Introduction and Objectives
Inguinal hernia is a common complication after radical retropubic prostatectomy. We analyzed its incidence in several lower midline incision procedures. We compared the incidence and tried to figure out where it is most frequent. We also analyzed the impact of simultaneous pelvic lymph node dissection, duration of surgery and patient age.
Material and Methods
The study included 120 men, aged 65 to 75 years. They were separated in three groups of 40 patients according the type of operation: radical prostatectomy, radical prostatectomy+lymph node dissection and open prostatectomy for benign prostatic hyperplasia, respectively. Postoperative anastomotic stricture and preoperative presence of incipient inguinal hernia were exclusive criteria. The risk factors were analyzed using a Cox proportional hazards model.
The period of follow-up ranged from 10 to 137 months, with a median of 64 months. The incidence of inguinal hernia was 10% (4 of 40), 15% (5 of 40), and 2.5% (1 of 40) in radical prostatectomy, radical prostatectomy+lymph node dissection and open prostatectomy for benign prostatic hyperplasia groups, respectively. Multivariate Cox proportional hazards analysis demonstrated that open RRP, with or without performed lymph node dissection were significant risk factors for the development of inguinal hernia. The operative time and patient age showed no significant impact on the inguinal hernia appearance in our study group.

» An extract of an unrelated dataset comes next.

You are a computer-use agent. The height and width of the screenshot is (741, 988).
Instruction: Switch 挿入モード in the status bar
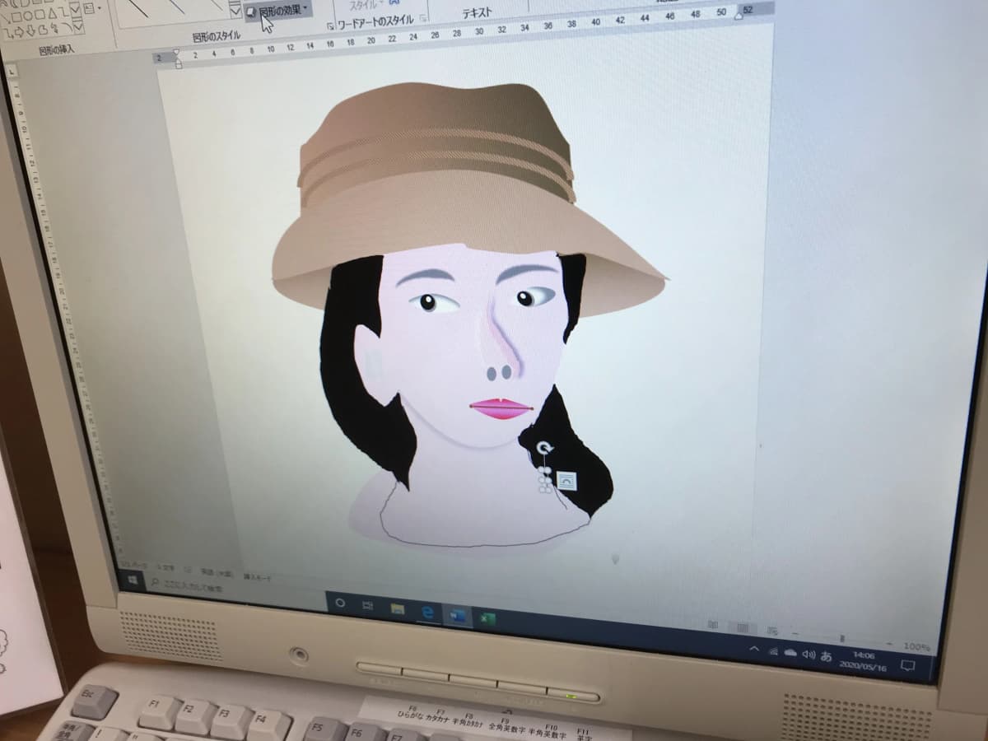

Inguinal hernia is an important postoperative complication in all lower midline incision procedures including radical retropubic prostatectomy. Simultaneous pelvic lymph node dissection, duration of surgery and age were not significant risk factors in this study. Urologists should recognize the inguinal hernia as one of the major late complications of section alta approach and examine the groin in the follow up period.